El organismo judicial de la ONU resolvió en 2004 que Estados Unidos está obligado a revisar y reconsiderar las condenas de 51 nacidos en este país que fueron sentenciados a la pena de muerte.

Según la corte con sede en La Haya, Países Bajos, Washington violó el artículo 36 de la Convención de Viena al no respetar el derecho de los prisioneros a recibir asistencia y protección consular.

Los legisladores Jorge Luis Lavalle y Marcela Guerra señalaron que el constante desacato norteamericano ha provocado el fallecimiento de varios coterráneos a quienes no se les han respetado sus derechos consulares.

Ellos fueron José Ernesto Medellín, ejecutado en 2008; Humberto Leal, en 2011; y Édgar Tamayo, a quien se le aplicó la pena capital el 22 de enero pasado.
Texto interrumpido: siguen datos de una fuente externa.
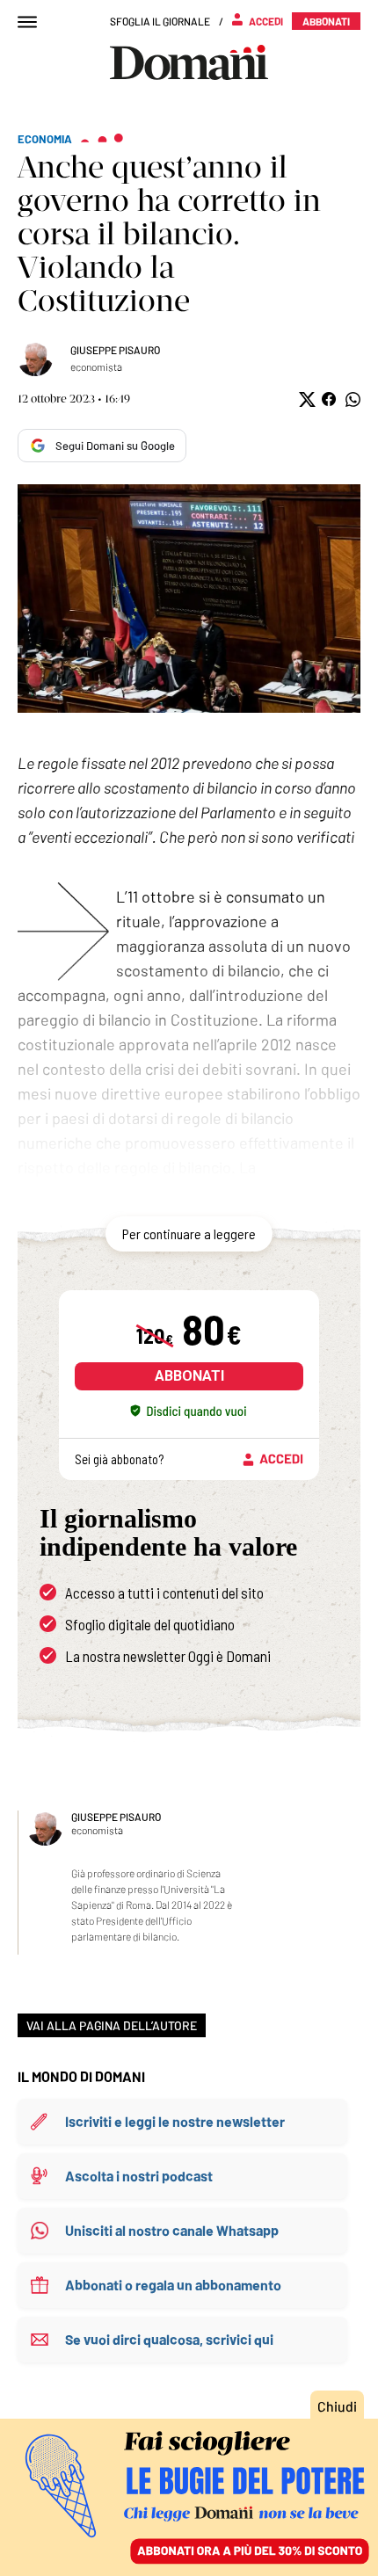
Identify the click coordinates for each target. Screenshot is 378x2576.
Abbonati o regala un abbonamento (173, 2284)
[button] (305, 399)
Al mismo tiempo, Lavalle presentó un punto de acuerdo por el que se exhorta al Ejecutivo federal para que solicite a la ONU analizar el desacato de los Estados Unidos a la resolución de la CIJ.

Según el senador, México ha recurrido a organizaciones internacionales para que el Gobierno de la Casa Blanca respete los derechos humanos de sus connacionales.

Incluso, agregó, enviaron dos cartas tanto el gobernador de Texas, Rick Perry, como al propio Congreso, solicitando clemencia para Hernández, quien está acusado del asesinato de Glen Lich, un ranchero del condado de Kerr, en San Antonio, y de la violación de su esposa, el 15 de octubre de 1997.

Según la apelación más reciente de la defensa, el sentenciado tiene un coeficiente intelectual menor a 70 puntos, lo que lo hace inelegible para la pena de muerte.